**Data for this exercise**
-------------------------

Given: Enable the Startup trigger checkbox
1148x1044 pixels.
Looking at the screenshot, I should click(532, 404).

-------------------------

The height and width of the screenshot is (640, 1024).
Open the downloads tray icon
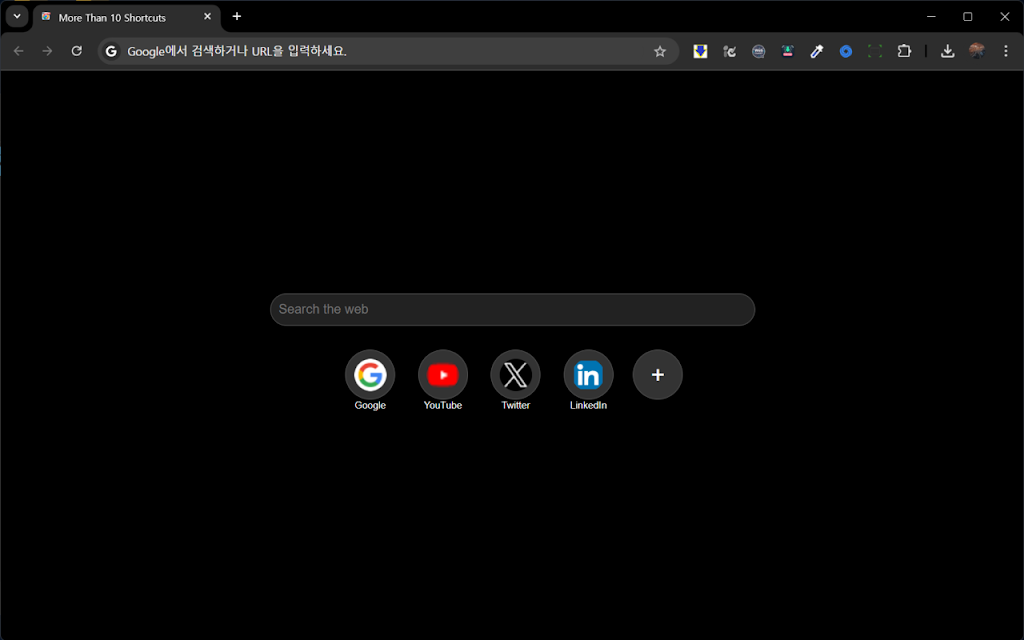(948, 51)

-------------------------

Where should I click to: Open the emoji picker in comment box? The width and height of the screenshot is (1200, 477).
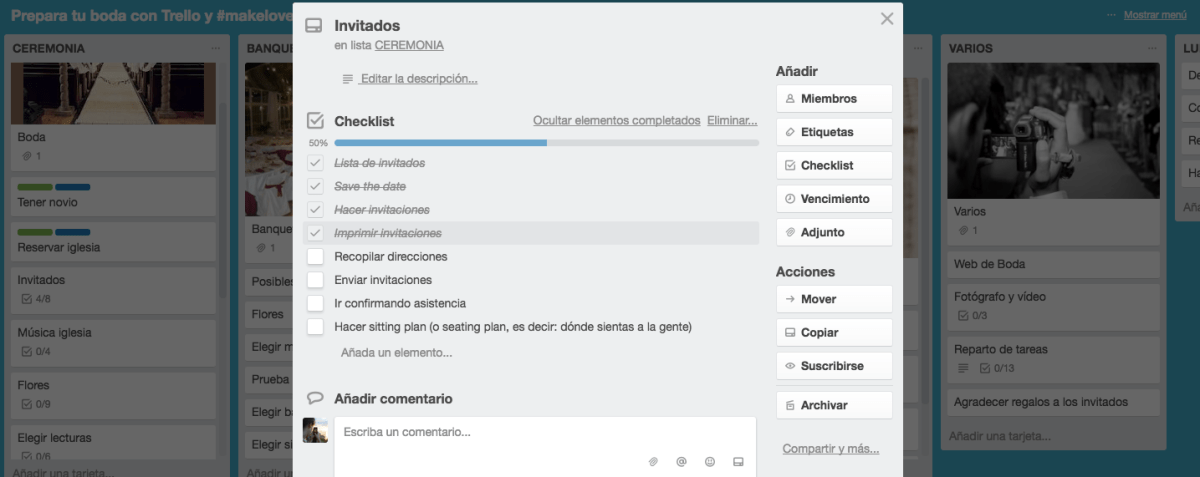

-------------------------

**Exercise instructions**
Wherever the string "width" appears in the entries above, list that line.

**Exercise solution**
The height and width of the screenshot is (640, 1024).
Where should I click to: Open the emoji picker in comment box? The width and height of the screenshot is (1200, 477).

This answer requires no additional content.